Share

Abang Pulang

"Angkat tangan kalian!!" Teriak Violet tepat ketika ia berhasil masuk ke dalam rumah

Dua pemuda berpakaian hitam dan vintage mengangkat kedua tangan sesuai perintah. Dan saat itu juga Violet mengerjapkan matanya beberapa kali, lantas wajahnya langsung memerah karena malu. 

"Kamu kenapa sih, dek? Astaga, ini di rumah bukan hutan. Kenapa teriak-teriak kayak kera? Pasti karena pergaulan mu bersama tiga babi itu kan?" Banyak pertanyaan keluar dari mulut Galang, abangnya Violet. 

Bukannya menjawab, Violet hanya diam dan melihat bunga mawar kuning di tangan saudaranya itu. Bunga itu dari tokonya bukan? Tapi kapan abangnya ini membeli bunga? 

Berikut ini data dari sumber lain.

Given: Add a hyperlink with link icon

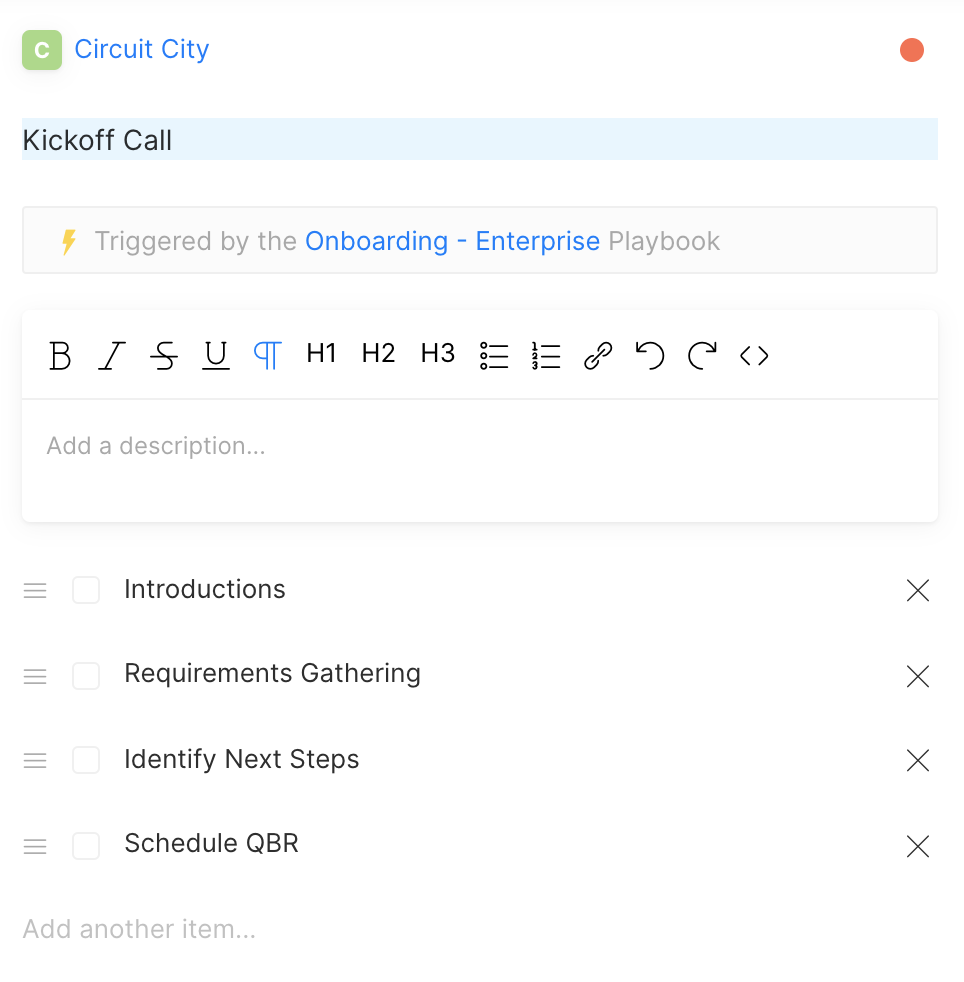Looking at the screenshot, I should coord(598,356).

"Maaf bang, kalau gitu Vio ke kamar." Violet langsung ngibrit ke kamar. Malu guys, apalagi di depan cogan. Hilang sudah image manis yang selama ini Violet perlihatkan. 

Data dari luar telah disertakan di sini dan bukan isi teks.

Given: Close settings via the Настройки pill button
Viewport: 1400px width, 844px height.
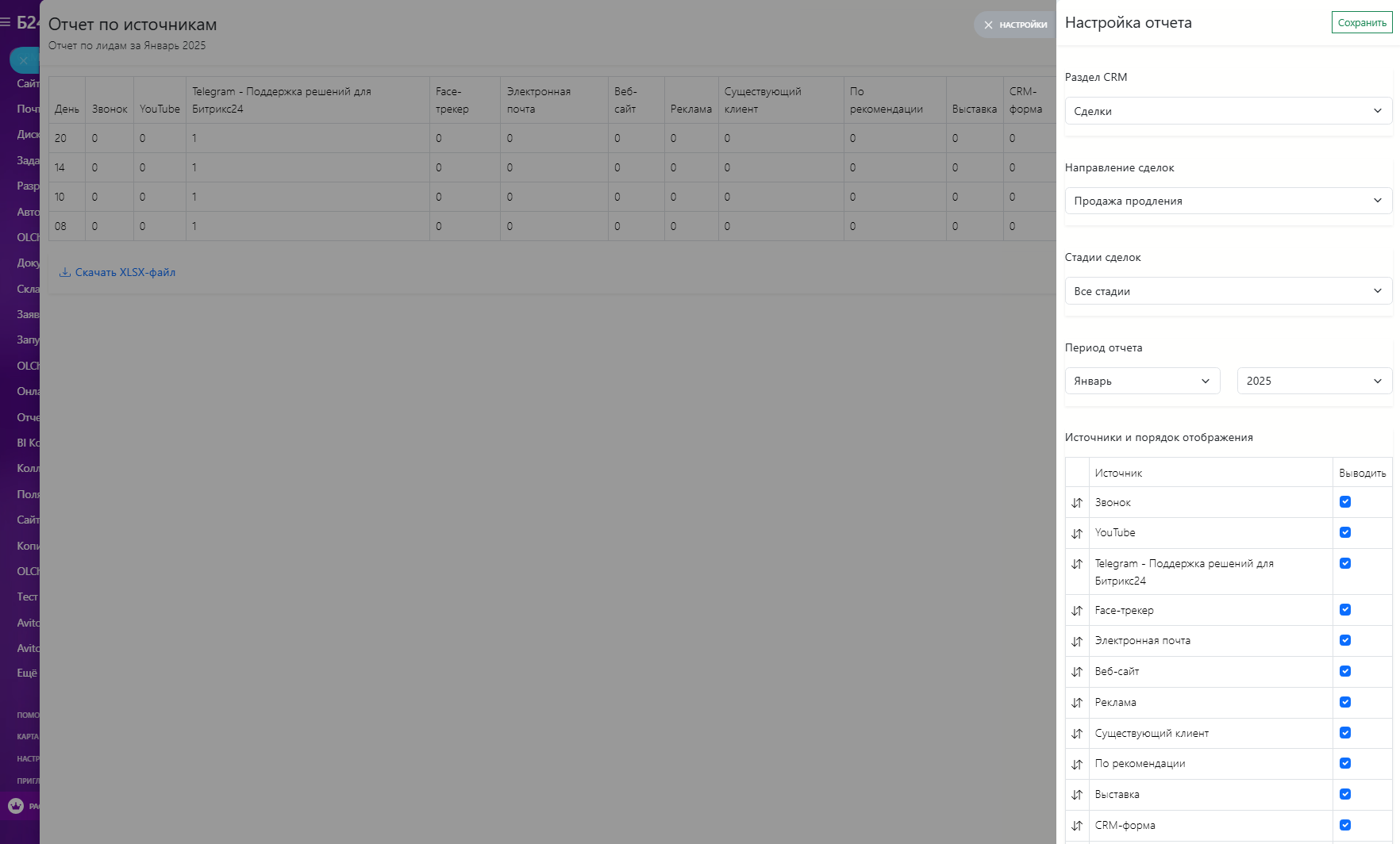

Sedangkan Galang hanya menggelengkan kepalanya, kapan adiknya itu akan bertingkah normal. Sepertinya dia harus di ruqiah biar sembuh. 

"Lang, gue pulang dulu. Masih ada kerjaan." Jordan menepuk pundak Galang dan pergi meninggalkan rumah Galang.

Hari semakin sore dan Violet masih sibuk dengan bunga-bunga di belakang rumahnya. Sungguh sangat menenangkan hanya dengan melihat bunga-bunga ini bermekaran. Violet mengambil beberapa jenis bunga dan menyusunnya di dalam vas, kemudian membawanya ke ruang tamu. 

Galang keluar dengan pakaian rapi, ia menunduk. Tangan kirinya sibuk mengancing kemeja bagian lengan kanannya. Rambut hitamnya tertata rapi, aroma teratai yang manis menyeruak, alis Galang terpahat sangat indah. Bibirnya melengkung membentuk senyuman ketika mendapati adiknya tengah sibuk dengan bunga. 

"Daripada gabut, mending ikut abang aja." Ajak Galang.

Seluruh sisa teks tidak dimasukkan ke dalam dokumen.